Significantly, it reduces the cost of many transactions, increase efficiency, convenience and satisfaction. Added to all those are increases in employment, technological diffusion and increased foreign capital flows.
Now, evidence also abounds in West African Information and communication Technologies (ICT) that a new dimension has emerged with the evolution of blogging. The development received a boost with the acceptance of ICT and strengthened by the massive roll-out of the Global System for Mobile communications (GSM) which has pushed up the need to improve on value added services such as the internet. A case in point here is Nigeria where blogging is daily increasing reception among various upcoming professionals since the web advancement caught up with the continent.
Blogs have grown into what some experts categorized as push-button publishing, a concept that has simplified its module of ownership and publication which actually takes the push of a button to accomplish.
To own a weblog, a blogger requires a computer system connected to the internet. The blogger is opportuned to make a choice out of the several free and open source software (FOSS) templates. What it means is that programmers will have access to the codes and can change same at will.
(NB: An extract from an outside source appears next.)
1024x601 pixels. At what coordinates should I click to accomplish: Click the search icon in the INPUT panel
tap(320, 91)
Creating a weblog lasts for less than 10 minutes depending on the skillfulness of the potential blogger and the speed of the internet access.
Typically, weblogs are initiated on-non-profit basis though dated with logs as in diary which could be updated daily, weekly or as frequently as possible. It is also published in reverse chronological order, making it handy on a specific subject with sub-themes.
In Nigeria, one of the emerging democracies, Information Technology has been acknowledged as a portent political weapon.
It was maximally used to truncate the tenure extension programme of the immediate past president, Chief Olusegun Obasanjo.
At the heat of the debate on the programme, one of the local stations, in Nigeria, African Independent Television (AIT) aired it live to the nation’s public.
What was the effect? All those who would have compromised their integrity to support the ambition of the ex-president chickened out as they were afraid of their constituents seeing them on the television.
Among the citizenry, many still believe that left for the power of the media which is a conduit for information, the unpopular tenure extension would have easily sailed through.
What it connotes is that information technology can, indeed, improve governance.
In sub-Saharan Africa, agricultural information and tension have been largely confined to public domain only obtainable through the Ministries of Agriculture. The structures are greatly centralized. Moreover, technical messages communicated to farmers were often of an extremely general type.
The problems associated with those type of arrangements are that farmers are treated as ignorant recipients of information rather than knowledge partners in technology transfer. So, there had been a great need to provide agricultural and other relevant information related to farmers needs in rural areas.
It is merely stating the obvious to say that information technology can improve governance.
In developing countries particularly Africa, the leadership can improve the lives of the people through maximum exploitation of the potentials in Information Technology.
The people need to be involved in their own affairs and this is possible through IT.